I’m a big fan of Paul Graham’s essays like Great Hackers, and I recently was intrigued by Ben Casnocha’s post about Aaron Swartz inspiring him to think in public. The following is an essay I wrote last summer. It sat in my email inbox as a draft for 6 months. Seeing it today, I thought I’d let the thoughts go out loud:
“The last 3 hours of my Thursday night after work and working out, I spent trolling my usual sources of information. Google news, google reader, Facebook, wall street journal, etc. After that, I got on a roll responding to emails, which pulled me deeper into the information stores dispersed around the data universe. At the culmination of this, I pulled out my smartphone once again and ran though an email subscription newsletters prior to going to bed.
Consider that all of this content consumption was predicated by 8 hours of work at a company dedicated to information transfer. I took in emails, watched a 90 min podcast (in high speed), skimmed websites about how to dismantle a piece of electronics, listened to music, and reseached engineering topics that I need to master for my internship at Microsoft.
The collective result was a massive hair ball of somehow related information that I consumed in a 24 hour period. While this schedule is not exact typical, I wouldn’t say it outside of the range of becoming typical if I stay at company A for a longer duration of time.
Despite my intake of information, I was struck by how dissatisfied I was with how much I created today and that I semiconsciously relegated the blame to the amount of time I spent consuming content.
My mindset going in was that I should just keep digging while I have a few free minutes after dinner, a few minutes which quickly turned into hours. The problem with this is my techno-informational ADHD. Once I get going, I go (I blame this on having dial up Internet until going to college. I have to make up for lost time now). I find myself connecting with several good sources of information, but then feeling obligated to consume every bit. This is massively time consuming and definitely inefficient.

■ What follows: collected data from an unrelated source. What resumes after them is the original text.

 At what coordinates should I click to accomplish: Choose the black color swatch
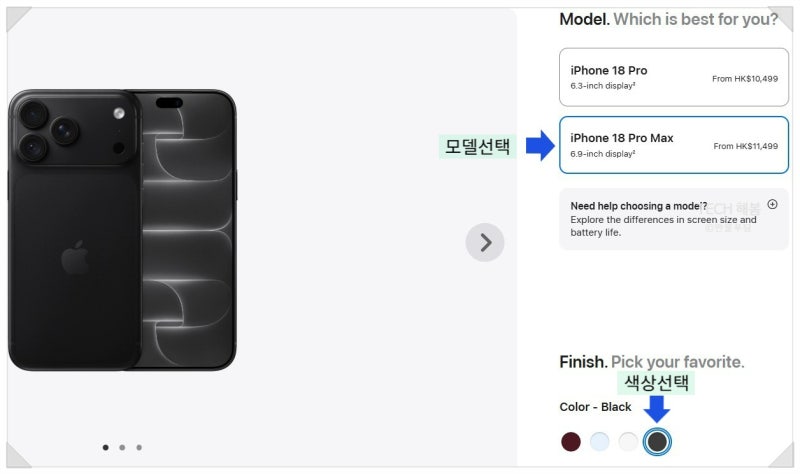657,441
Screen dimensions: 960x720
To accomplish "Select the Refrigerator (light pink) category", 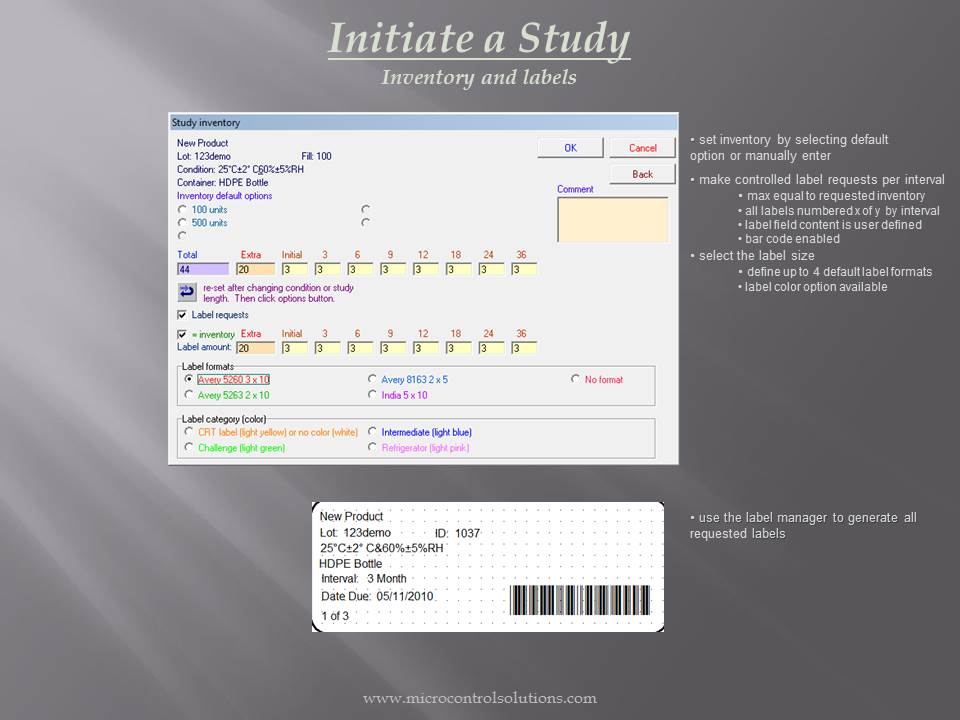I will tap(374, 446).
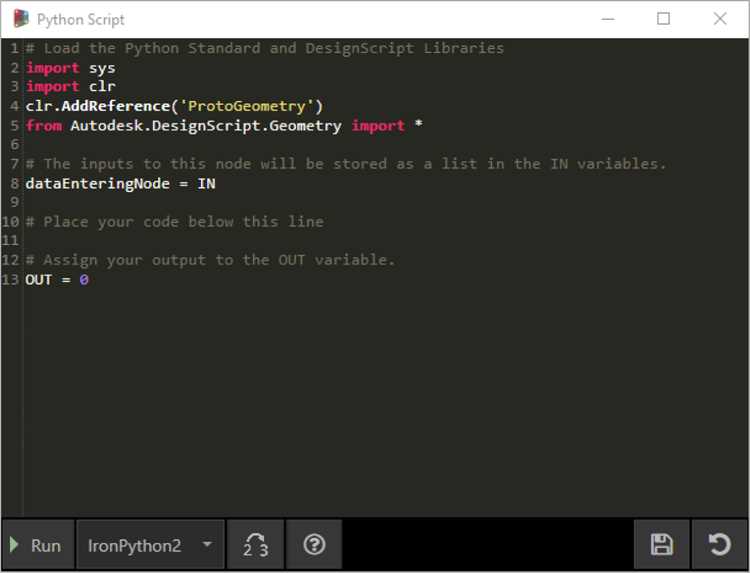Place cursor in 'import sys' line
750x573 pixels.
[70, 68]
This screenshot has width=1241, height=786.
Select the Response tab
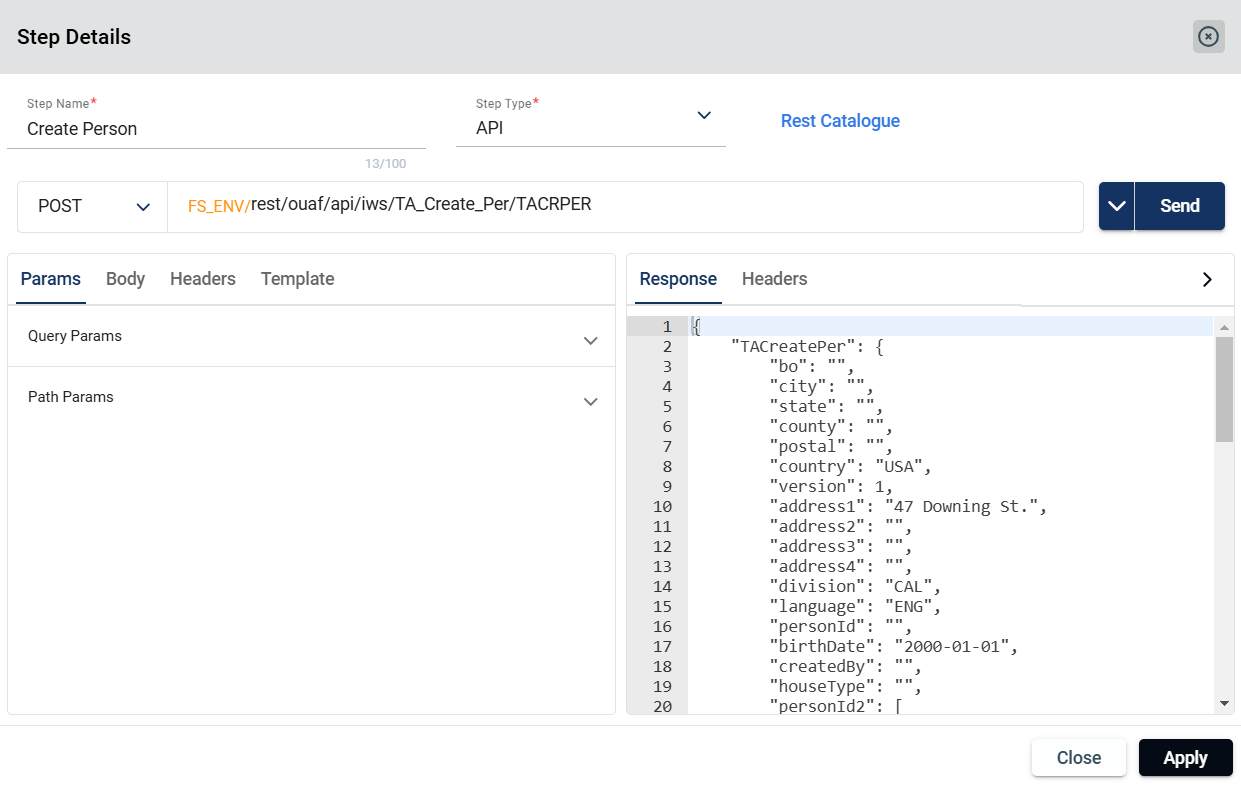(678, 279)
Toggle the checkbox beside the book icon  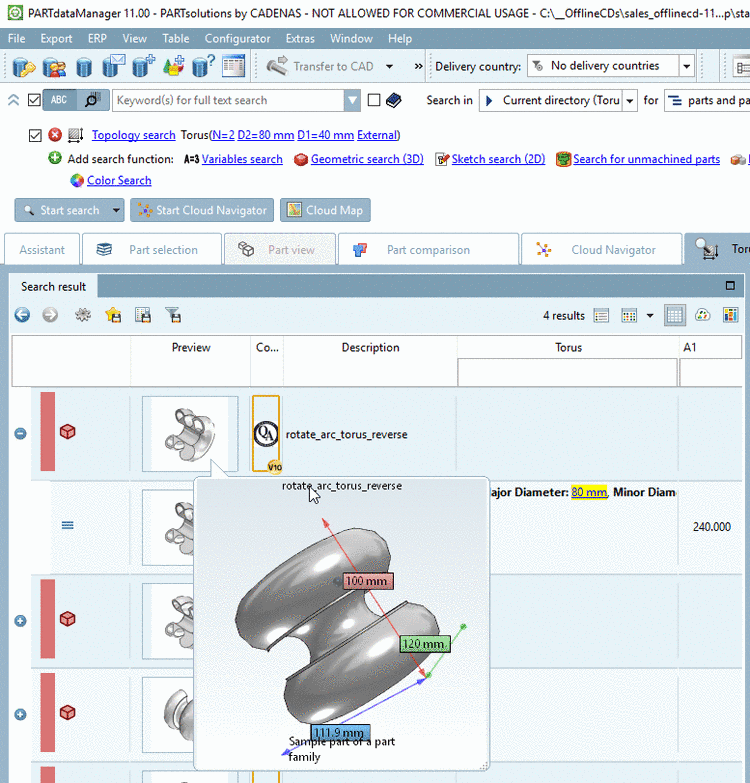tap(374, 100)
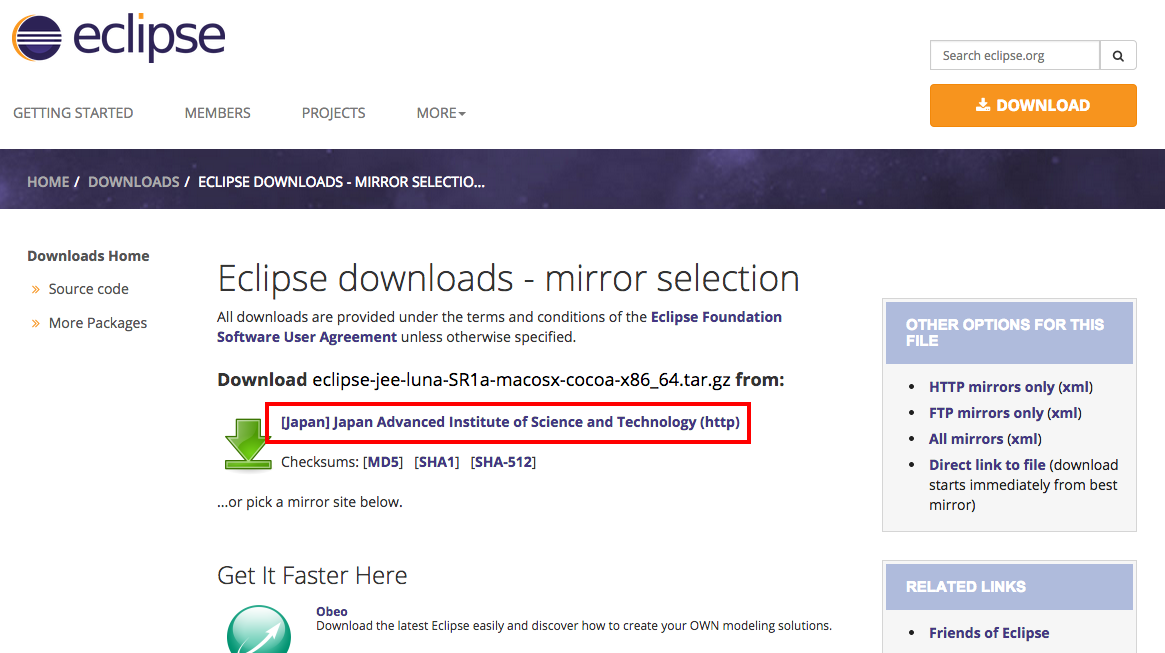
Task: Click the Obeo globe icon
Action: (x=259, y=629)
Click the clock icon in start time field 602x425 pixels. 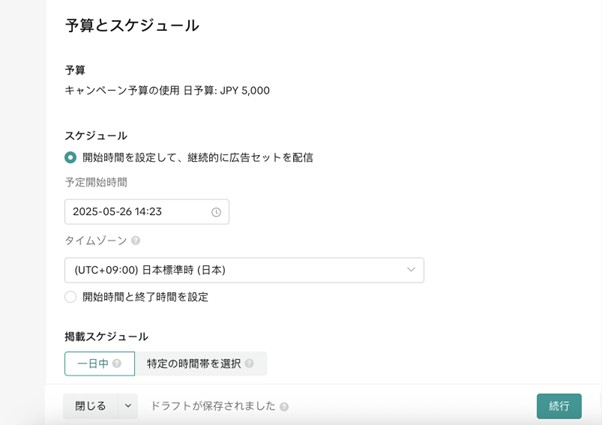pyautogui.click(x=216, y=212)
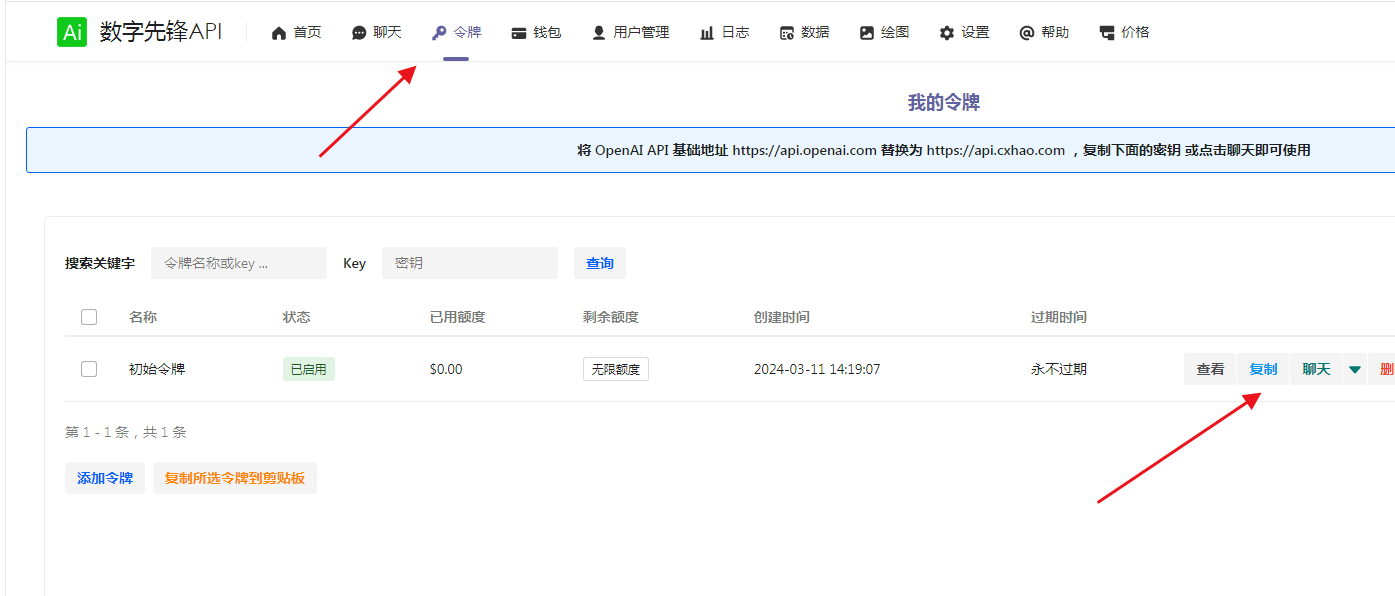
Task: Open the 数据 menu item
Action: pos(804,33)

Now what if I take a different perspective on information consumption, as instead of info binge, a place of creation. What if I approach a project, then research the specific topics that I need to know I proceed. That would give me a more dense, practical base of knowledge and give me something to show for my consumption.
One concern for this is the unconscious incompetence, the ‘you don’t know what you don’t know’ factor. To a degree, this is why I like consumption in the first model, because it feels like a better way to learn a broad range of topics. You never know when you are missing the boat, especially when conventional wisdom – which is usually erroneous – is close to common sense.
Perhaps the only difference between my two paradigms is that in one the information is the objective, and in the other, creation and disciplined search for information is. The internet does a great job catering first. The latter takes more research maturity.
Another impression from my info binge was that the Internet is by necessity pushing people toward specialization. The amount of information on a given topic is so dense and available, that in Darwinist sense, anyone who tries to consume a generalist’s smorgasbord of content will be unlikely to have derived anything new, novel, and useful in the global marketplace, and he or she will not intellectually stand out or be significantly rewarded.
Those who succeed big are those who recognize the potential of specializing in an area before they rest of the market, to such an extent that he or she can develop pointed skills that can be leveraged as valuable to the public before the public knows what they want from the area.
How does one find this areas? Through random finds or piles of content? Through people? Through pursuing projects in the areas they know into areas in which they have previously no experience? That will be the million, maybe billion, dollar question in the next 30 years. How does one harness the power of globalized information transfer enough to make a marketable asset out of their knowledge. And this will fall to the individual, not corporations or educational entities. Physical, geographical, infrastructural, and informational barriers that once protected the workers may disappear with technological availability of information and workers. So if the modern worker is going to succeed, he must know what he is good at and how he can continue to hone his craft, which makes how he consumes his information all the more circularly important.
As I proceed in a rapidly changing, post-information-generation era, I must decide for myself the best mix of content consumption vs content creation and exploration. To make an impact, I am deeply interested to know how I should generalize and specialize in such a way as to find those infant opportunities, the model T, airplane, Internet, windows, google, Facebook-scale impacts. As some say, those who are crazy enough think they can change the world are those who do. I’m beginning to realize that my consumption of knowledge will be the most important factor in determining if I succeed.”